Bürgergeld: Fast 5 Mrd. € mehr als geplant – Kritik an mangelnden Job-Anreizen wird immer lauter

(Die Anhebung des Bürgergeldes zum 1. 1. 2024 um 61 Euro je Monat bedeutet ein Plus von rund 12 Prozent.)

Der Streit ums Bürgergeld wird täglich schärfer und die Rechtfertigungen für Arbeitsminister Hubertus Heil (SPD) immer schwieriger. Kürzlich wurde bekannt, dass fürs Haushaltsjahr 2024 – das nach dem Verfassungsgerichtsurteil gegen die Ampel-Schattenhaushalte ohnehin zunächst auf Eis gelegt wurde – 5 Milliarden Euro mehr als gedacht für das Bürgergeld eingeplant werden müssen.

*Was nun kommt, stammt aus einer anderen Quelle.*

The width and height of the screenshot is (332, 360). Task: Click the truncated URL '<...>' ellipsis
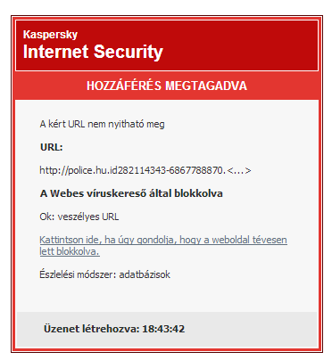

Wie berichtet, wird das Bürgergeld wird im kommenden Jahr um 12 Prozent erhöht: Ein allein lebender Erwachsene bekommt 61 Euro mehr im Monat (dann 563 Euro), zuzüglich Miet- und Heizkosten. Hingegen steigt der Mindestlohn 2024 nur von 12 Euro auf 12,41 Euro. Immer lautet wird die Kritik, dass das Lohnabstandsgebot verletzt werde. Dies prangert vor allem die Union an.

Die Befürchtung von Arbeitgeberverbänden, dass Menschen im Niedriglohnsektor künftig lieber Bürgergeld beziehen als für geringen Lohn arbeiten zu gehen, wird zunehmend durch Erfahrungsberichte von Mittelständlern bestätigt.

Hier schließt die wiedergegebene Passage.